Input material:
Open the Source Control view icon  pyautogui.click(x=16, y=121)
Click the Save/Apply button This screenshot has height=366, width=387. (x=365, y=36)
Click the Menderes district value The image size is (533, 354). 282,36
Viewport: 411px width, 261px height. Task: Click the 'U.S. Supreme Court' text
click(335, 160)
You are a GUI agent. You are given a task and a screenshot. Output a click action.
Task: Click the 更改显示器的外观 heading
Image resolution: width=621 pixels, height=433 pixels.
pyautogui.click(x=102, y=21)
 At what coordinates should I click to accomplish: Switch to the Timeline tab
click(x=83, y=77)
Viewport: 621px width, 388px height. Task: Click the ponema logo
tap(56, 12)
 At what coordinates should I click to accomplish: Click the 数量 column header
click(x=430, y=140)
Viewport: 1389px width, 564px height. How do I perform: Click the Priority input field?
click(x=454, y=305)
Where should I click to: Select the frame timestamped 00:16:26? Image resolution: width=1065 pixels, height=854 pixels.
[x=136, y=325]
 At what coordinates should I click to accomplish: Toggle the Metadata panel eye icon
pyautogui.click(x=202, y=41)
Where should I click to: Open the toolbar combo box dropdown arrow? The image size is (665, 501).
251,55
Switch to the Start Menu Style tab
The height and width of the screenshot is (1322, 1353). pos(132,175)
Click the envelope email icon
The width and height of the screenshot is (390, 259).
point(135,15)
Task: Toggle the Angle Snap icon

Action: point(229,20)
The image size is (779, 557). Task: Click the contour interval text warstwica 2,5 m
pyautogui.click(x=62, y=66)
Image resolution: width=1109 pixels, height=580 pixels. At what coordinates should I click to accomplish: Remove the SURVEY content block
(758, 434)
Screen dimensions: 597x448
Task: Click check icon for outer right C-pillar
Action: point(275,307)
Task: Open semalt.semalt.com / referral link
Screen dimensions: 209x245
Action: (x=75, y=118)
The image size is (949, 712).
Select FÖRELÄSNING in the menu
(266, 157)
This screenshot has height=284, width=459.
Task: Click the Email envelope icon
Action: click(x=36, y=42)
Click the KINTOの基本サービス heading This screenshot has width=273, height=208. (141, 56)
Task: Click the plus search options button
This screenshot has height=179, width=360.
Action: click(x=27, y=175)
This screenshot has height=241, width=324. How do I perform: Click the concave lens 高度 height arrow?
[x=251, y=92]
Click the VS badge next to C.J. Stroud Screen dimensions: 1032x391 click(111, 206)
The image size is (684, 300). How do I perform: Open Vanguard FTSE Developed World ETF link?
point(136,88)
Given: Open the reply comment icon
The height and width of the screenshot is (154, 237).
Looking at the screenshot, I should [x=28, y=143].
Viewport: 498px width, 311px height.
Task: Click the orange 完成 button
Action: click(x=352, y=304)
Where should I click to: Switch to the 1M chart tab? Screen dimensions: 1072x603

Task details:
Restate word for word the lines from the line containing "This screenshot has height=179, width=360." through the last line of the listing, inclusive, and nothing beyond them.

Solution for this task:
This screenshot has height=179, width=360.
Action: click(x=27, y=175)
This screenshot has height=241, width=324. How do I perform: Click the concave lens 高度 height arrow?
[x=251, y=92]
Click the VS badge next to C.J. Stroud Screen dimensions: 1032x391 click(111, 206)
The image size is (684, 300). How do I perform: Open Vanguard FTSE Developed World ETF link?
point(136,88)
Given: Open the reply comment icon
The height and width of the screenshot is (154, 237).
Looking at the screenshot, I should [x=28, y=143].
Viewport: 498px width, 311px height.
Task: Click the orange 完成 button
Action: click(x=352, y=304)
Where should I click to: Switch to the 1M chart tab? Screen dimensions: 1072x603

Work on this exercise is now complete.